=== DIRECTIONS FOR THIS TASK ===
Only the count should appear in your answer: how many lines of the data below contain the word "computer"?

=== DATA IN THIS EXERCISE ===
——
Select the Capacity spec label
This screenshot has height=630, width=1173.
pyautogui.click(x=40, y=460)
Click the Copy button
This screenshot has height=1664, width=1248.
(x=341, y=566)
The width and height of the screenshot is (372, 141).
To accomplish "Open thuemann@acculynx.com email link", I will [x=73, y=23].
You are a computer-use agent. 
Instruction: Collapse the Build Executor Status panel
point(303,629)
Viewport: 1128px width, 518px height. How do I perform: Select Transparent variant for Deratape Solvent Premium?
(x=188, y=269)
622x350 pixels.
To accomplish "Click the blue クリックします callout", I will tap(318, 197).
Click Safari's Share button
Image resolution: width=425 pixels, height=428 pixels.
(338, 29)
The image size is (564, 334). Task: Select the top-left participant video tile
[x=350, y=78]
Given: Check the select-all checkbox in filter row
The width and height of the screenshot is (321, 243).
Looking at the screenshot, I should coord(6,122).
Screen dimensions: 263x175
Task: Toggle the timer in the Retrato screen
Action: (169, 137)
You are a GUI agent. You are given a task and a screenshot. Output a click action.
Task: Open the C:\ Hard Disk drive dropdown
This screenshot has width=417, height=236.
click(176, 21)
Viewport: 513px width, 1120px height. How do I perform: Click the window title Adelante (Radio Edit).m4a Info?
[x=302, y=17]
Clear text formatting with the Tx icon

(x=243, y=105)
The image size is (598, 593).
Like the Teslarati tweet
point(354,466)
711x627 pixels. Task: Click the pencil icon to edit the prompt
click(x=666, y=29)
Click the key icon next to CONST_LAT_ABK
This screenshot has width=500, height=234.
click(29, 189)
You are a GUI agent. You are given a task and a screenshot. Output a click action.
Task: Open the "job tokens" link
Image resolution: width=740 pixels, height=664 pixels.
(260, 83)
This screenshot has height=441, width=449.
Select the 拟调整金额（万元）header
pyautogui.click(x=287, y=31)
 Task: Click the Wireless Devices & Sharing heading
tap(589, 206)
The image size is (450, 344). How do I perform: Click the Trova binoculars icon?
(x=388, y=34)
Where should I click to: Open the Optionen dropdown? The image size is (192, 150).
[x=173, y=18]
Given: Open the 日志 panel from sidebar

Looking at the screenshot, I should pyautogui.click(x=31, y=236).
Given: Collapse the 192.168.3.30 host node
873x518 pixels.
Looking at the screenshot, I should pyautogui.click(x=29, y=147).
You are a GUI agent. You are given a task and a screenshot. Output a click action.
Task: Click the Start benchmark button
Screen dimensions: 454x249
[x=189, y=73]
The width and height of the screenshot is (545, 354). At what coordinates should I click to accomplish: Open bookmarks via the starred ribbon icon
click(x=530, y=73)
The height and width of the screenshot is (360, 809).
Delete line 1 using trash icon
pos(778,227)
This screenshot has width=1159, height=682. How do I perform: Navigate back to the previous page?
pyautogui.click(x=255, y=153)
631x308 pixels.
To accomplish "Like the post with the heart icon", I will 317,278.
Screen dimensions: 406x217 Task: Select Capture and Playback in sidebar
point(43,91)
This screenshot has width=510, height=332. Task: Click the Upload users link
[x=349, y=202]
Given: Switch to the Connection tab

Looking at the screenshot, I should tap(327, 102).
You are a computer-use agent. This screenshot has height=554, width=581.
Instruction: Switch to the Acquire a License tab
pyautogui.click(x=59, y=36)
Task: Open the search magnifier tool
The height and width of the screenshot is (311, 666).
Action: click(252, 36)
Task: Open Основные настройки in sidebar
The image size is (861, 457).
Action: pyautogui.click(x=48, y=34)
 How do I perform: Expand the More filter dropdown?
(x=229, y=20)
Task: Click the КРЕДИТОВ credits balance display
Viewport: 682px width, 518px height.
——
=== FINISHED EXERCISE ===
2